From her clinical practice and personal life as a daughter, wife, and mother, psychotherapist Gretta Keene provides valuable tools and an instruction manual to construct an authentic, fulfilling life.
Keene uses several profound questions to help the reader, as she’s helped herself and her patients, find reasons for and ways out of devastating circumstances: “How do we connect with our inner experience?… With whom do we feel those strong emotional connections we call love? What is it about those connections that leaves us feeling fully alive—or not so much?”
She skillfully explains how we were all shaped by our earliest caretakers and that those “Judging” or “Nurturing Parents” live in us still.

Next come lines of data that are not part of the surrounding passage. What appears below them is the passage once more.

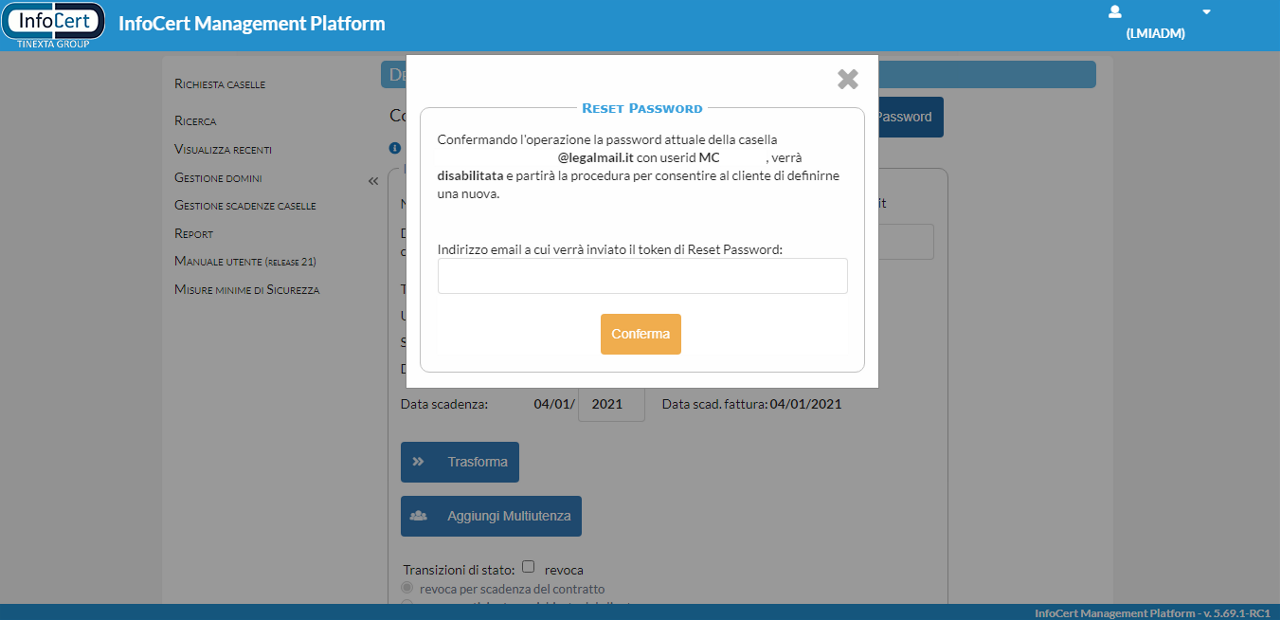
Task: Click the Trasforma button
Action: point(460,462)
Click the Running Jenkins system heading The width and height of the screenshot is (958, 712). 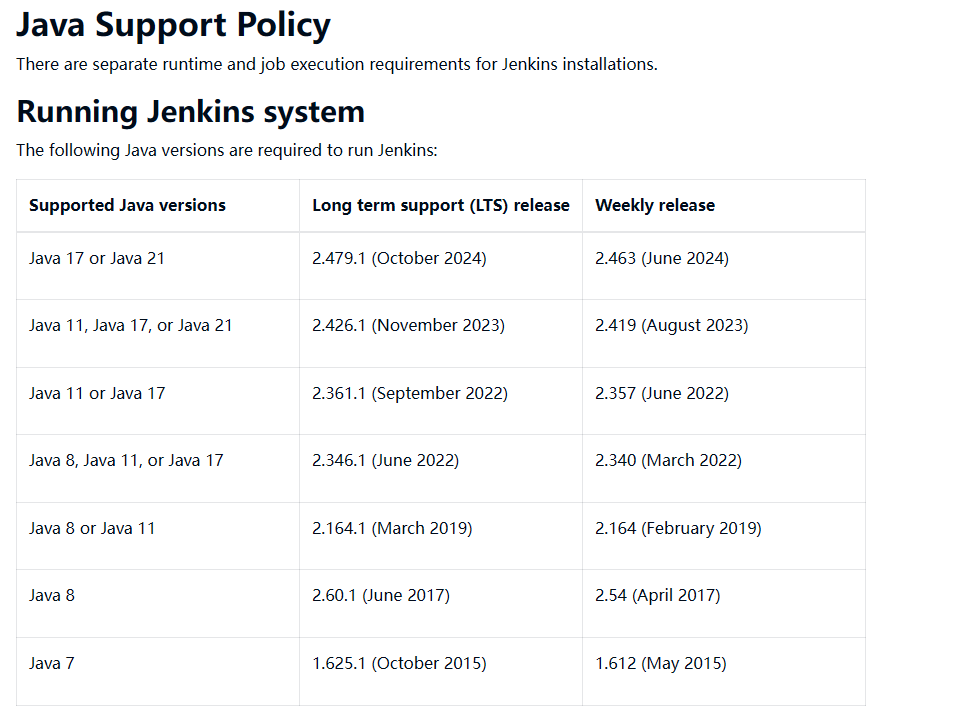click(190, 111)
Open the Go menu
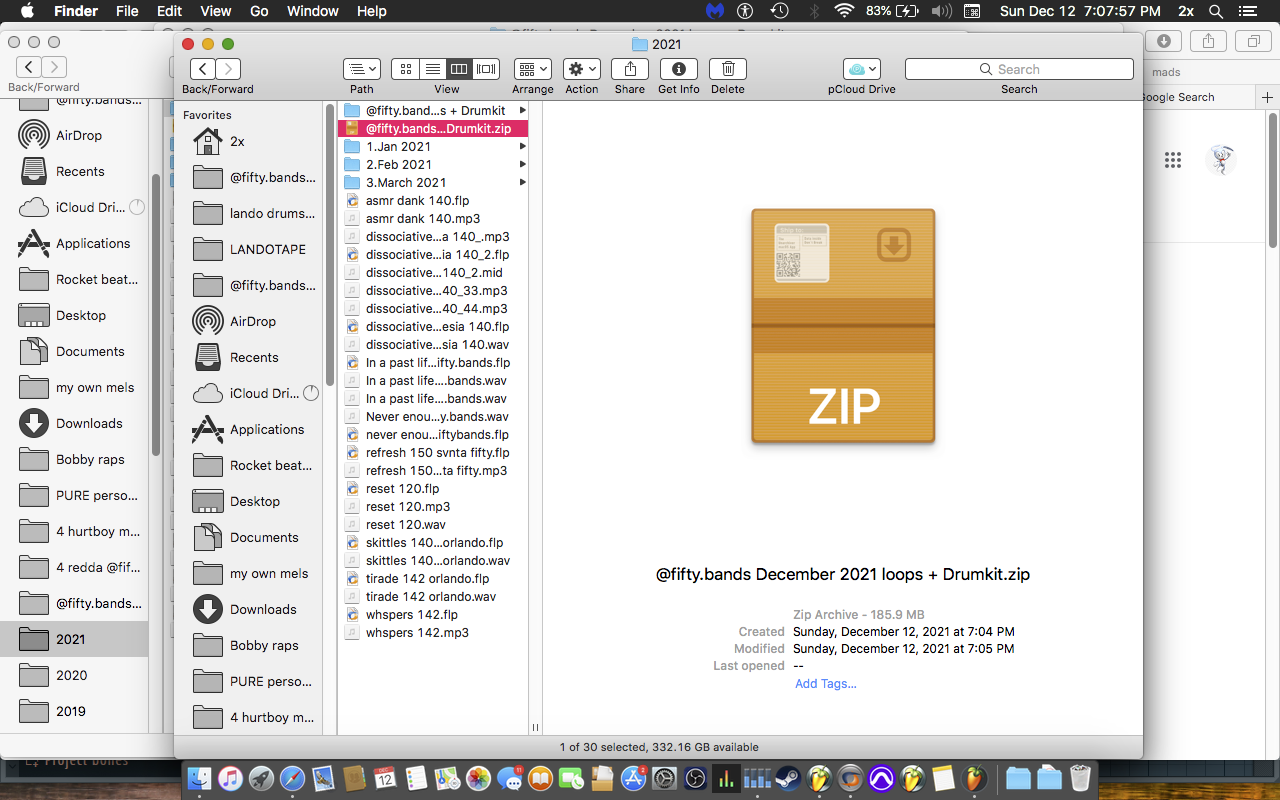Image resolution: width=1280 pixels, height=800 pixels. point(259,11)
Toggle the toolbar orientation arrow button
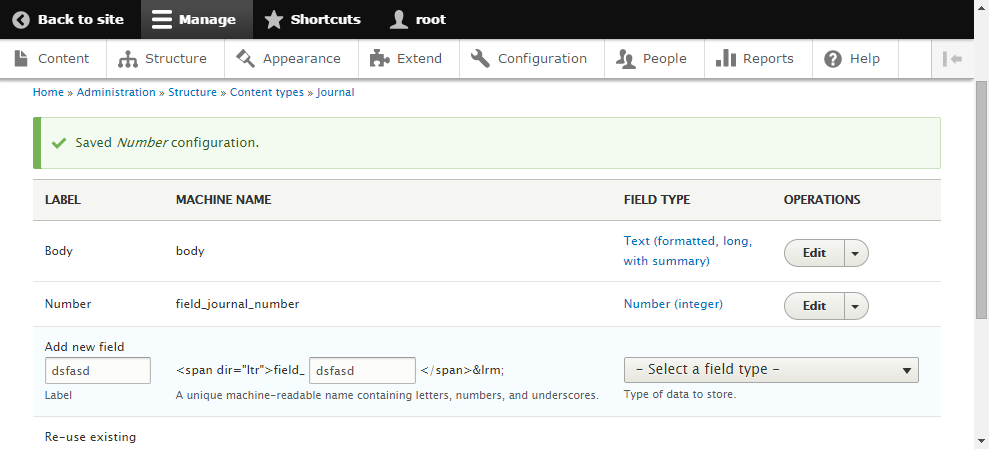 (x=952, y=59)
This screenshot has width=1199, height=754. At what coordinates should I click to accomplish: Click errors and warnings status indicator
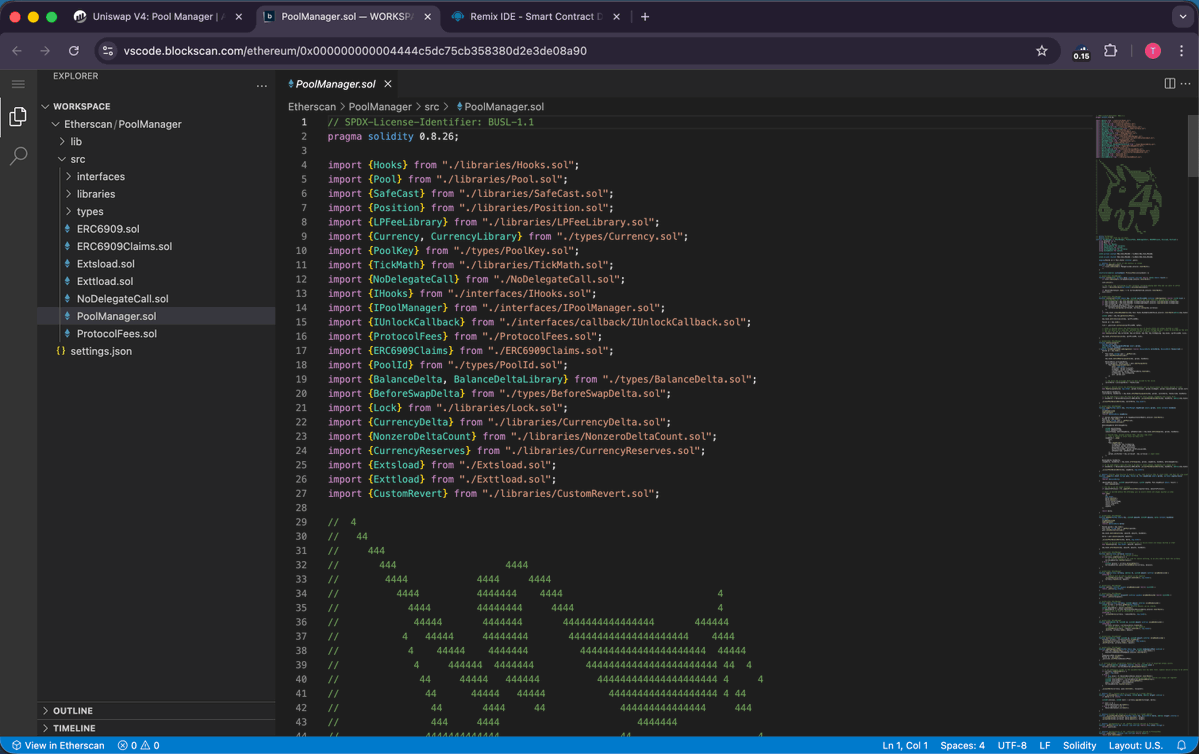tap(139, 745)
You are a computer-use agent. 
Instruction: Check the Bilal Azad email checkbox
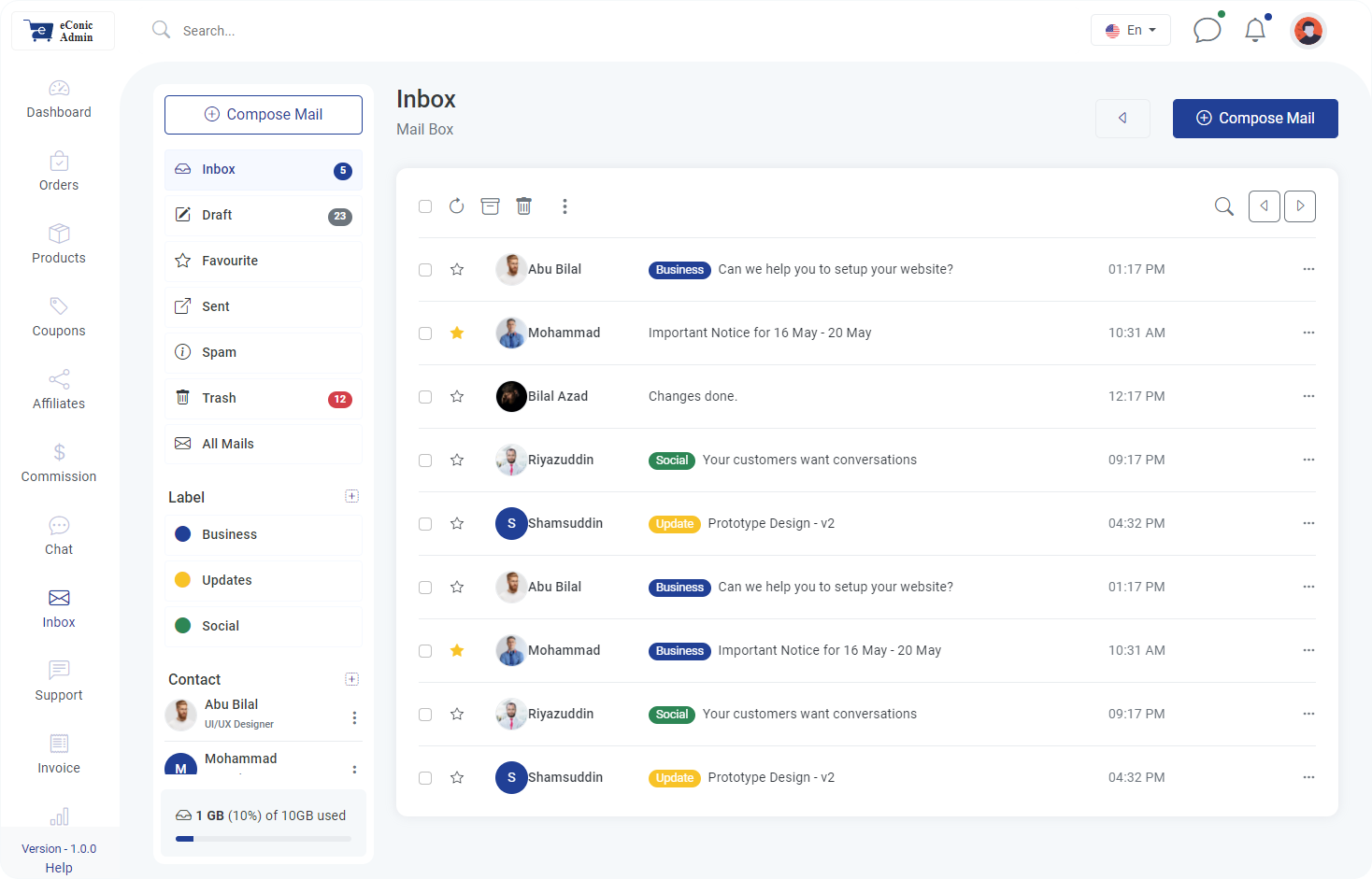tap(425, 397)
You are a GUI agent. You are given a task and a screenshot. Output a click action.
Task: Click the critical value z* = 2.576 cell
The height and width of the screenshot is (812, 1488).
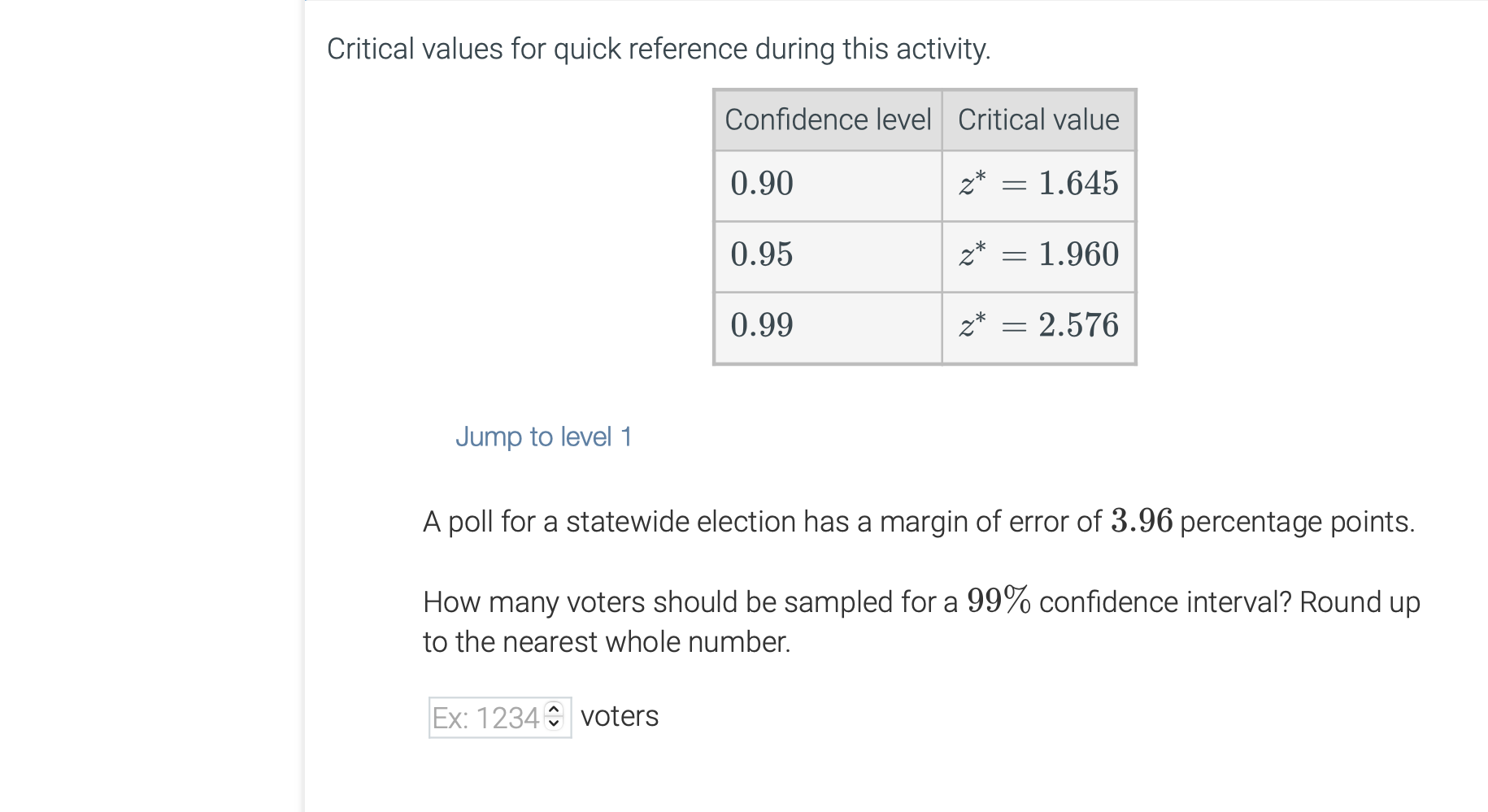coord(1038,325)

She presents the “Full Spectrum”: a pie chart of all the human emotions that, when seen in its entirety by a “watching, wise Whole Self… in the center of the circle,” allows for negative feelings to be acknowledged and healed by more positive feelings. With this, we can quiet the scold and nurture ourselves toward a happier place. The goal is to live life “As-Is” rather than as “Should-Be.”
Other tools Keene offers are the “Inner” and “Outer Camera”; the “Speaker-Listener” and “Yes…And…” modes of communication; and the Pause. She also encourages the use of traditional Buddhist practices such as compassion and meditation.
Keene creatively and concisely presents her concepts and tools with the help of her husband’s whimsical watercolor-and-ink illustrations. Callouts in playful calligraphy reinforce the salient points. A 38-page toolbox at the back of the book summarizes each chapter’s information succinctly.
The author relates her clients’ experiences with respect and tells her own stories of love, loss and dealing with serious illness gently and candidly. Anyone hoping for a gratifying life of less turmoil and more resilience will find a firm, kind guide here. Her book is richer and more original than much of the standard literature on self-actualization currently available.